Transcribe the listing underneath, keeping each word exact and omitting the images.
EXTRACTED INFORMATION Block Start
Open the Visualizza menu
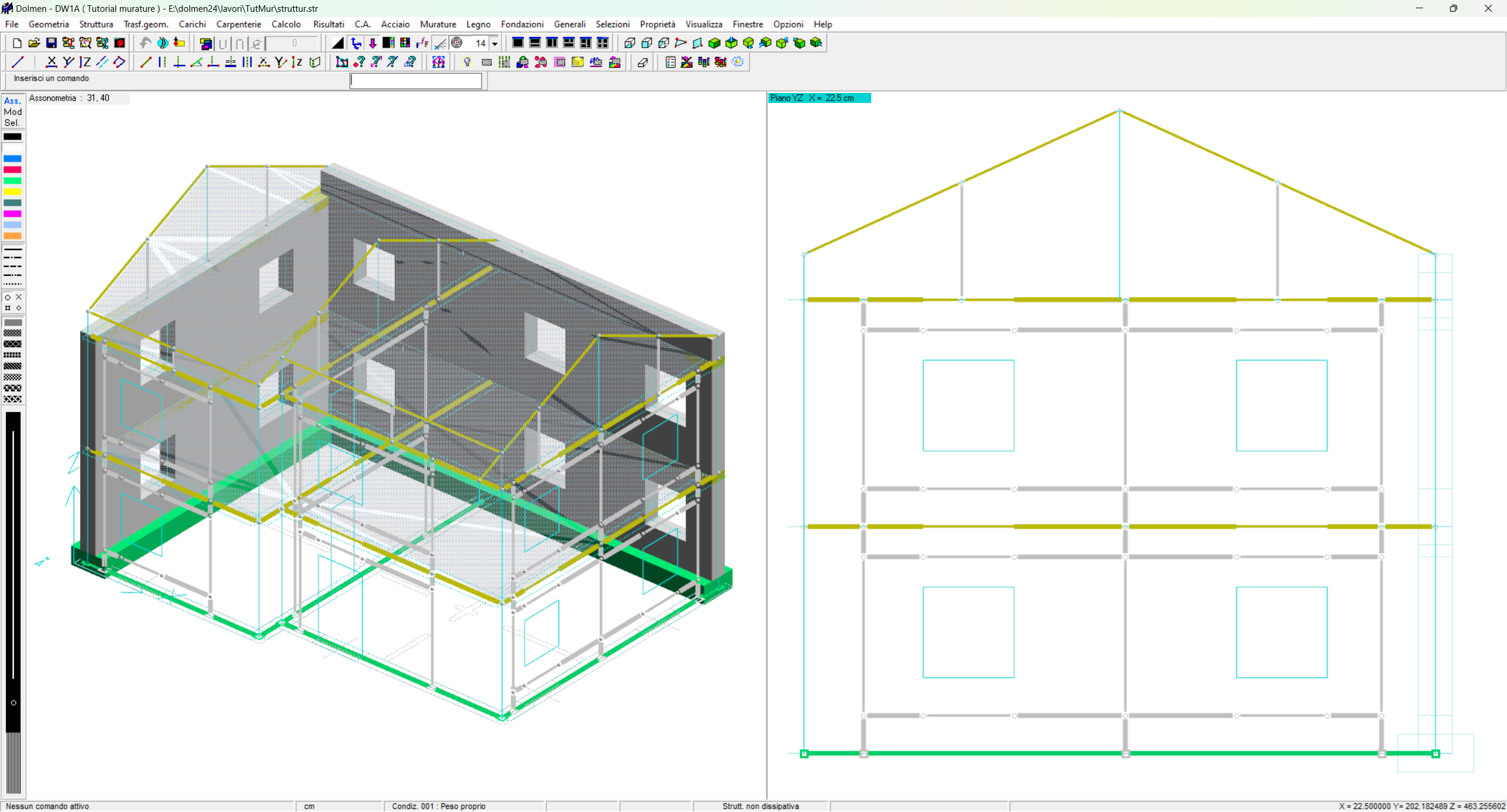 click(x=703, y=24)
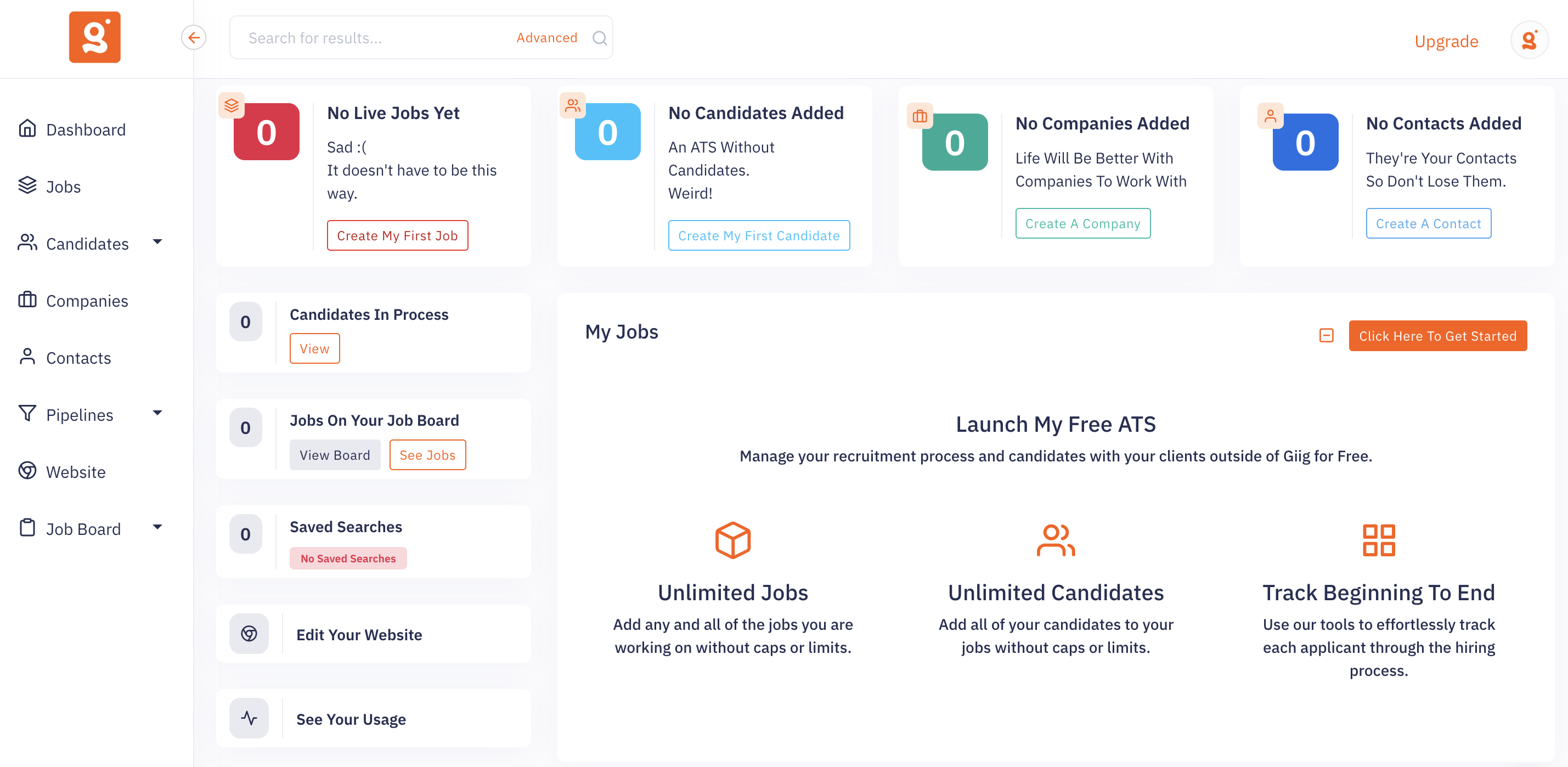Viewport: 1568px width, 767px height.
Task: Click the Track Beginning To End grid icon
Action: tap(1378, 540)
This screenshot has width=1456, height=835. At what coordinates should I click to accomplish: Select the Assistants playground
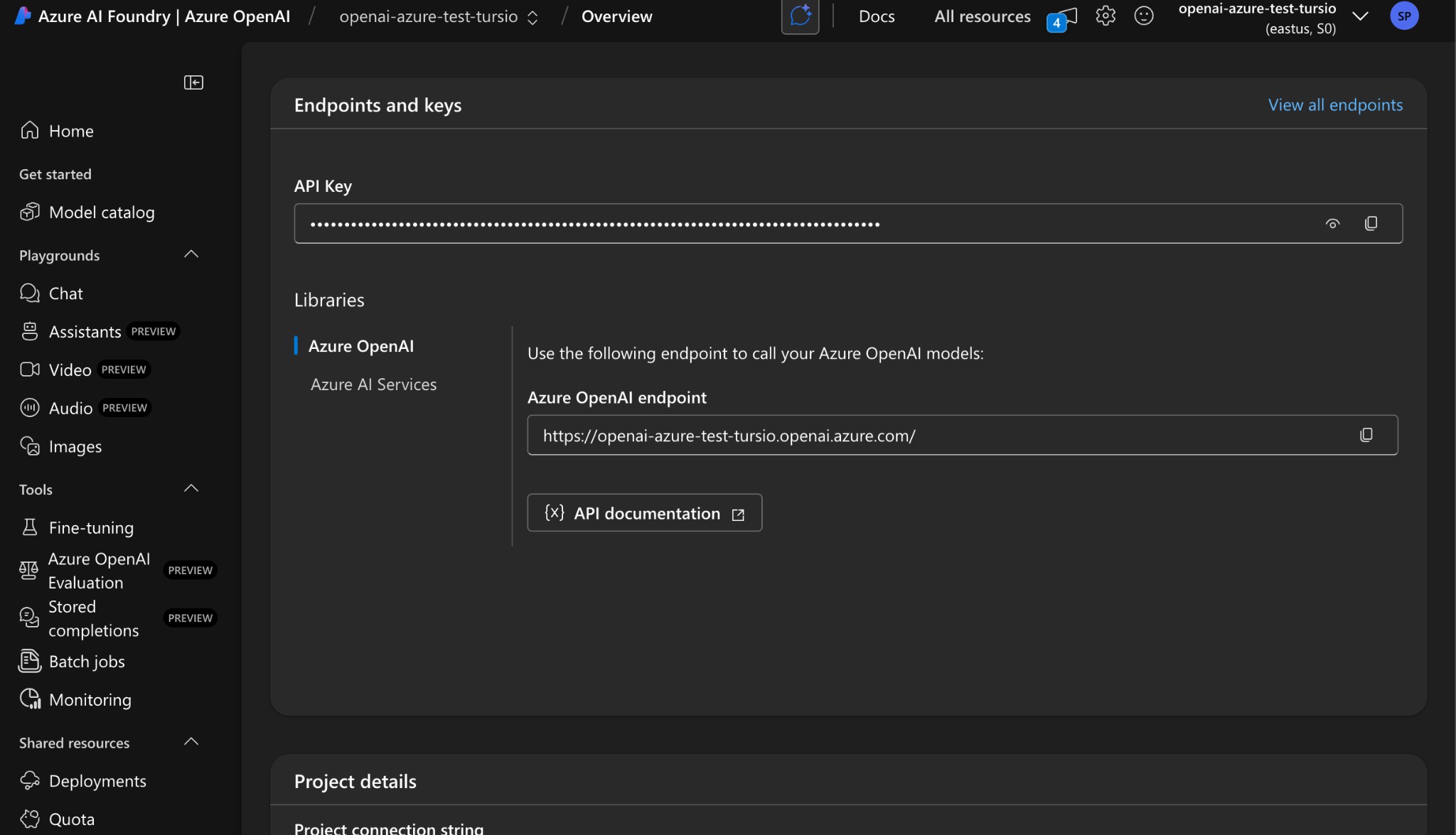pyautogui.click(x=83, y=331)
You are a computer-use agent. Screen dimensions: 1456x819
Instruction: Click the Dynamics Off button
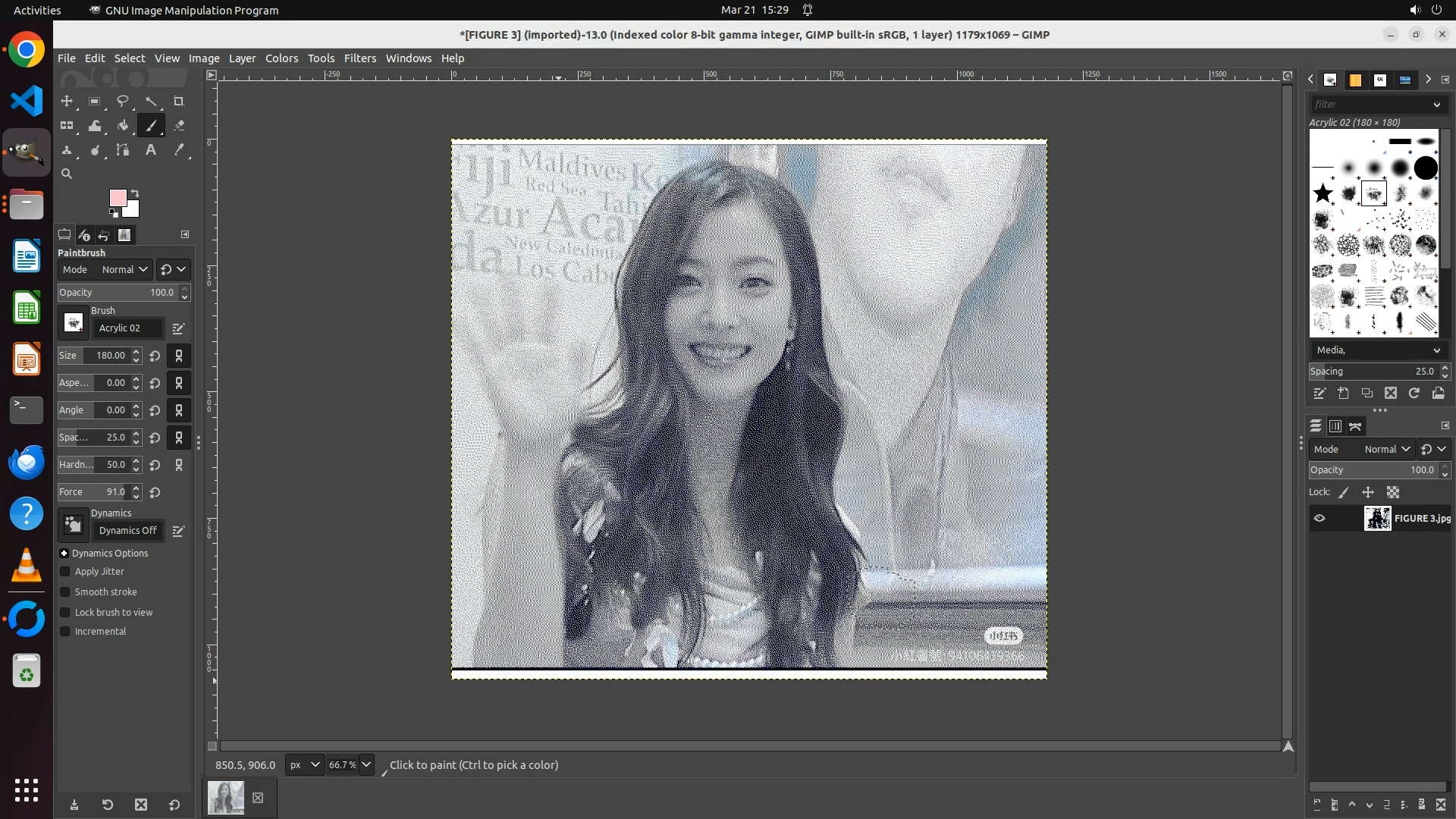pos(127,531)
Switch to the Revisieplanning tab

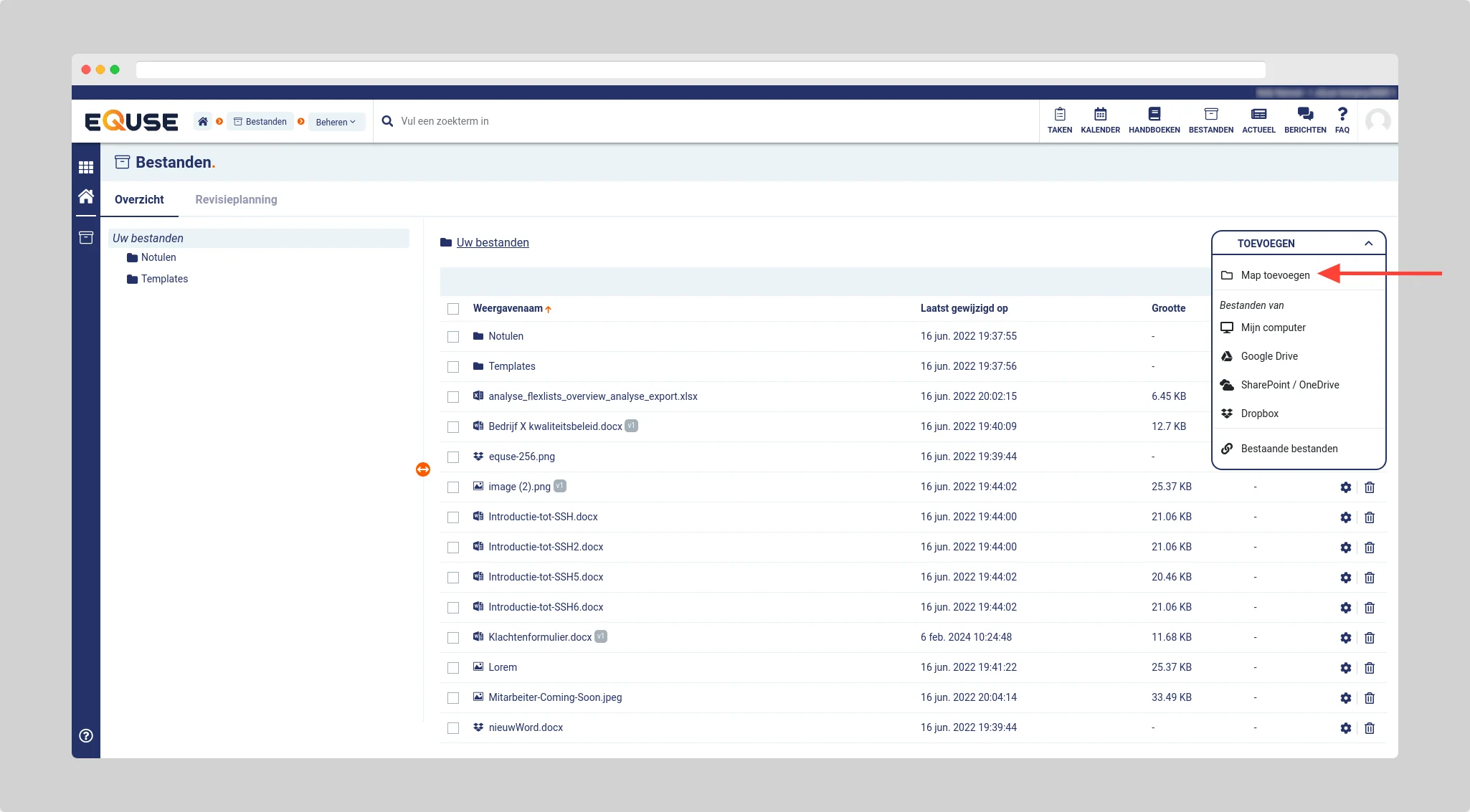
EXTRACTED INFORMATION Block End
== ANSWER AREA ==
Open the Visualizza menu
 click(x=703, y=24)
Viewport: 1568px width, 767px height.
Task: Click the Track Beginning To End grid icon
Action: tap(1378, 540)
This screenshot has width=1456, height=835. At what coordinates should I click to accomplish: Select the Assistants playground
pyautogui.click(x=83, y=331)
You are a computer-use agent. Screen dimensions: 1456x819
Instruction: Click the Dynamics Off button
pos(127,531)
Switch to the Revisieplanning tab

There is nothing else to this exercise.